Extract to read.
▬▬▬▬▬▬

I appreciate the people pointing out issues that I hadn't thought of, such as liability and insurance.

I can't see why this would be an issue. If an insurance company were to decide not to pay a claim on the basis of an installation having 110VAC sockets installed I think they would be required to demonstrate:

1) The installation was in breach of the regulations. I see nothing in ET101 stating that 110VAC sockets are not permitted in a domestic installation.

2) The home owner had omitted/ withheld relevant information from the insurance company. Solution: Be upfront, discuss it with the insurance company prior to taking out the policy.

M cebee

usa seems to be 120/240
japan 100
so you'd prob buy the appropriate trafo

i don't think theres any issue at all with
110v cte and the en60309 sockets anywhere as they're standard.

-100v,120v and international sockets might need clarifying for domestic use.
-domestic doesn't seem to be mentioned specifically.

Bruthal

M cebee wrote: »

usa seems to be 120/240
japan 100
so you'd prob buy the appropriate trafo

i don't think theres any issue at all with
110v cte and the en60309 sockets anywhere as they're standard.

-100v,120v and international sockets might need clarifying for domestic use.
-domestic doesn't seem to be mentioned specifically.

Just put 110v trafo in, and get 21% extra heat out of the electric carpet

Stoner

there are some 110V sockets that have the traffo built into them, they have been used in some Hilton hotels, it is the american socket connection. They are a combined unit, 220V in and each one has its own traffo (rated at i think 800Watts) They remove the need for Traffos in boards and cut out cabling, but they would be of little use for kitchens, they are really for laptops and chargers etc, I'm fairly sure you can get legrand and MK to get them so that the finishes match, once they have a sticker on them indicating the limitations on the load (rating and voltage) then I don't see an issue with them, they have the US socket connections and they are a combined unit, really a recessed 220/110 unit with an american socket.

Solair

There are significant differences between the Japanese and North American systems so be careful as some sensitive Japanese equipment can be damaged if used on North American voltages (120V 60Hz these days)

Japan uses 100V 50Hz in Western Japan or 60Hz in Eastern Japan.
So, appliances are 50/60Hz.

Be careful to check what voltage the transformer you are using actually outputs. You might need to actually test it.

Irish / UK site transformers provide about 110V 50Hz across the live and neutral pins. However, they're about 55V to earth (both pins are live). This is so that if someone cuts a wire, they only ever get exposed to about 55V.

▬▬▬▬▬▬

Dataset section.
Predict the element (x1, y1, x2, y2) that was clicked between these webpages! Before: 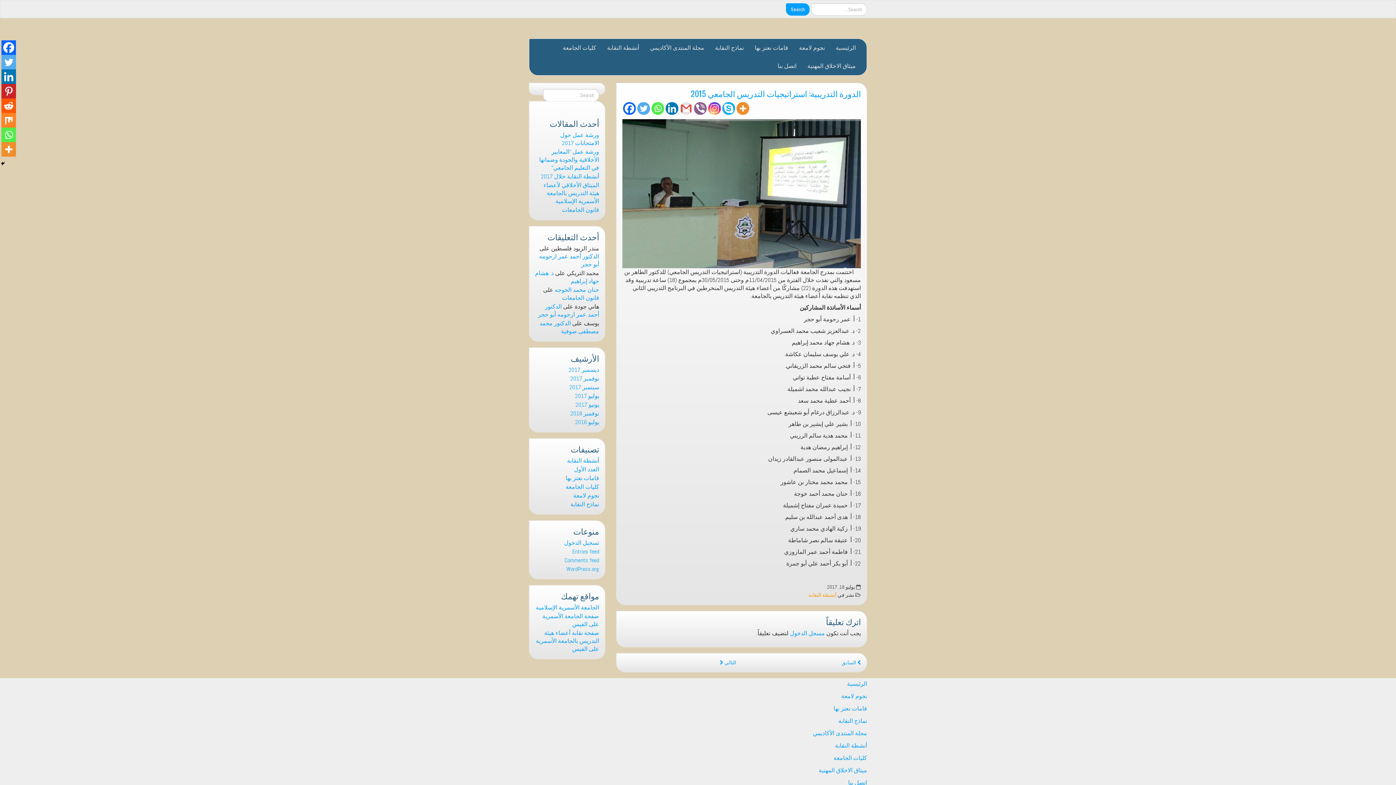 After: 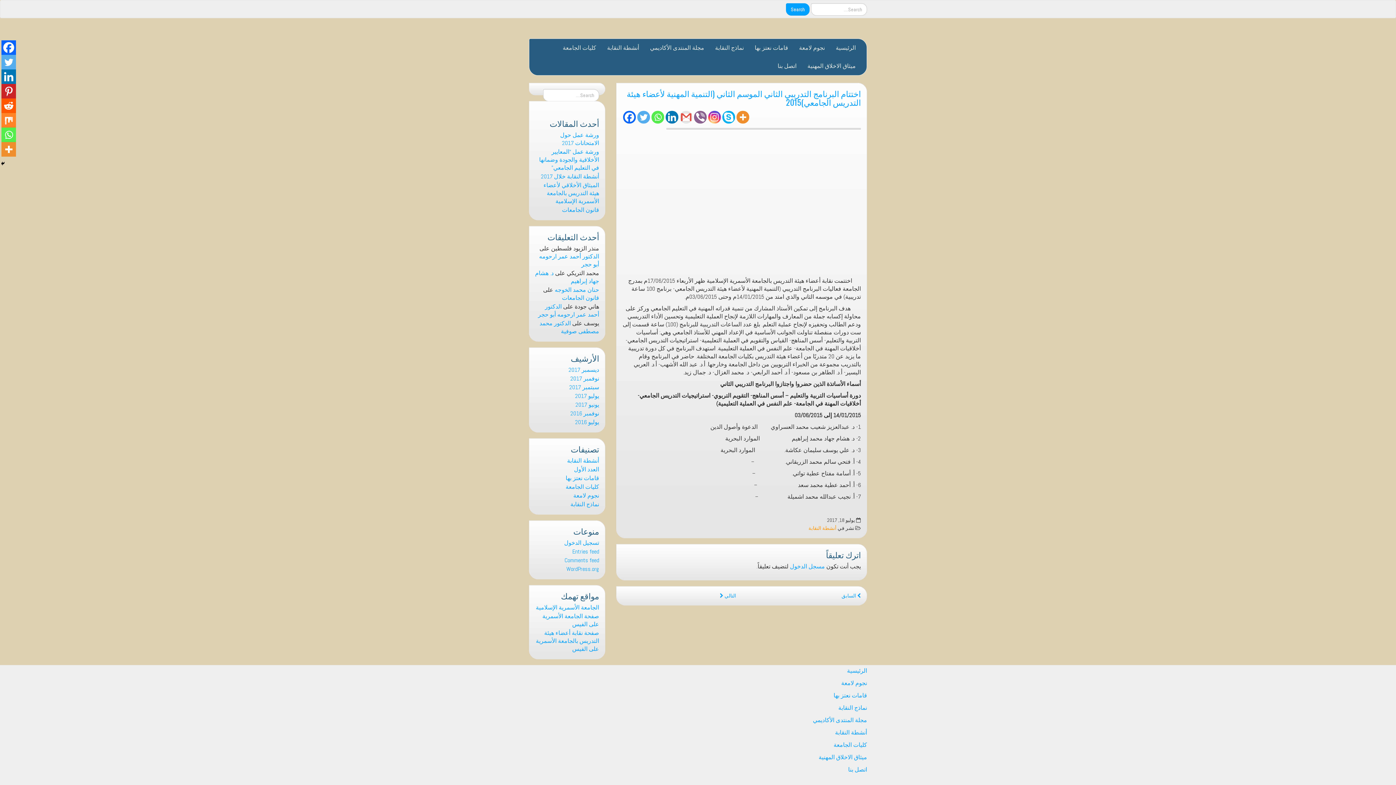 Action: label: التالي  bbox: (720, 660, 736, 666)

▬▬▬▬▬▬

To-do list.
**a)** Answer these questions from the thread on 110V sockets, one per line:
(i) What voltage does Japan use, and at what frequency in Eastern Japan?
(ii) According to the thread, what are sockets with a built-in transformer really for?
(iii) Which standard is named for the sockets said to pose no issue alongside 110v cte?
**b)** Using the thread on 110V sockets, explain why Irish and UK site transformers give only about 55V to earth.

Solution set.
**a)**
(i) 100V, at 60Hz in Eastern Japan.
(ii) Laptops, chargers and similar items.
(iii) EN60309.

**b)** Both pins are live, so the 110V across live and neutral is split to about 55V from each pin to earth. This way, a person who cuts a wire is only ever exposed to about 55V.